Bugs From Hell: Web Developer Edition

Every now and then I have the pleasure to encounter bugs which leave me absolutely clueless even after thinking about all sane possibilities. Here's one of those:

We have a landing page where the user has to enter his zip code (which is stored in cookies) and is forwarded to the webshop afterwards. In the webshop we read the zip code from the cookies at page load and fetch data accordingly (some products are not available in some areas). Every now and then no data was fetched. Why? Because the zip code was not set in cookies. Wait what? I made sure the cookie was set correctly after entering the zip code, but after page load it was not there anymore. As soon as I set a breakpoint before the cookie was accessed the problem disappeared, so I knew it was some timing-problem. The cookie was always accessible after the page was fully loaded. Was it the browser persisting the cookie "too slow"? No way, it's all synchronous.
Suddenly the solution struck me (it was one of those Matrix-moments where I was not in control of my mind)! On the landing page we're using prerender. This had to cause the problem (I still had no clue how exactly at this point)! Some googling revealed: yes it does. The browser tries to resolve cookie conflicts for you, but in that case it only made things worse it seems.
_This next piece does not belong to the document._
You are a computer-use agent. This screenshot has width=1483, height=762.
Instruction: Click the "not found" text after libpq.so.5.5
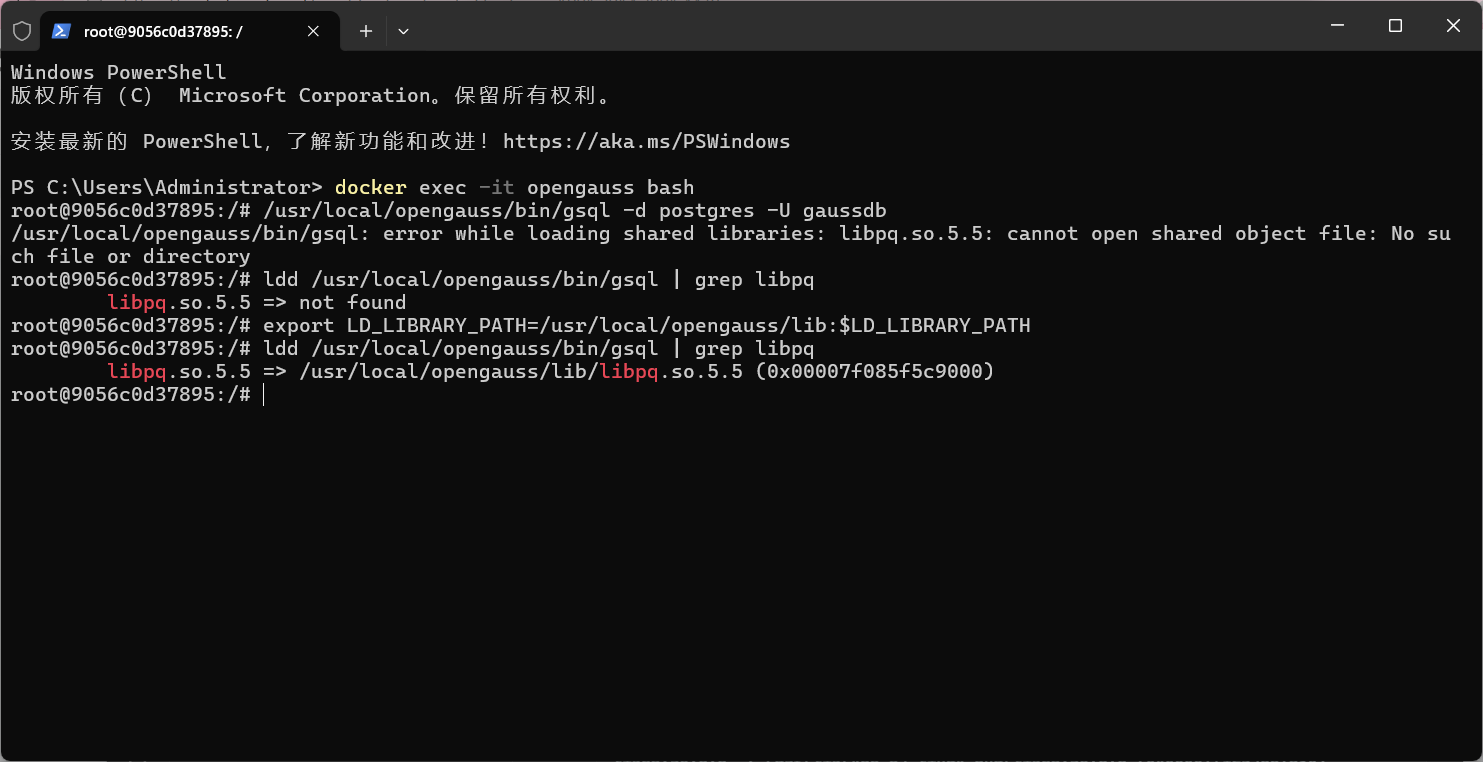click(x=348, y=302)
Here's some thoughts from the Chrome developers on that topic.

And here's someone else experiencing a similar (the same?) issue.

While debugging this insanity I came across a really cool library which allowed me to cross out some possibilities quite fast. It allows you to halt your code whenever a variable is accessed or modified (without changing your code!). This way I ruled out that some third-party code was modifying my cookies.

Generally speaking when debugging the most important thing is to reproduce the problem yourself. You might not be able to reproduce it consistently (I couldn't either), but you get a good idea of what could possibly be wrong. Afterwards you have to come up with possible causes for that error. Make sure not to rule something out because you think "it's impossible". Everything is possible, it's an unforeseen bug after all! Next you focus on one after another of the possible problems you came up with. Using a lot of knowledge about the parts being involved (libraries, browser, etc) you will eventually come up with a solution. :)

PS: In case you have a similar problem but don't use prerender it's probably someone who is reading the whole cookie-string (, potentially modifying it) and writing it all at once afterwards, instead of adding / modifying just his own cookie. Again, the above library quickly ruled that possibility out for me.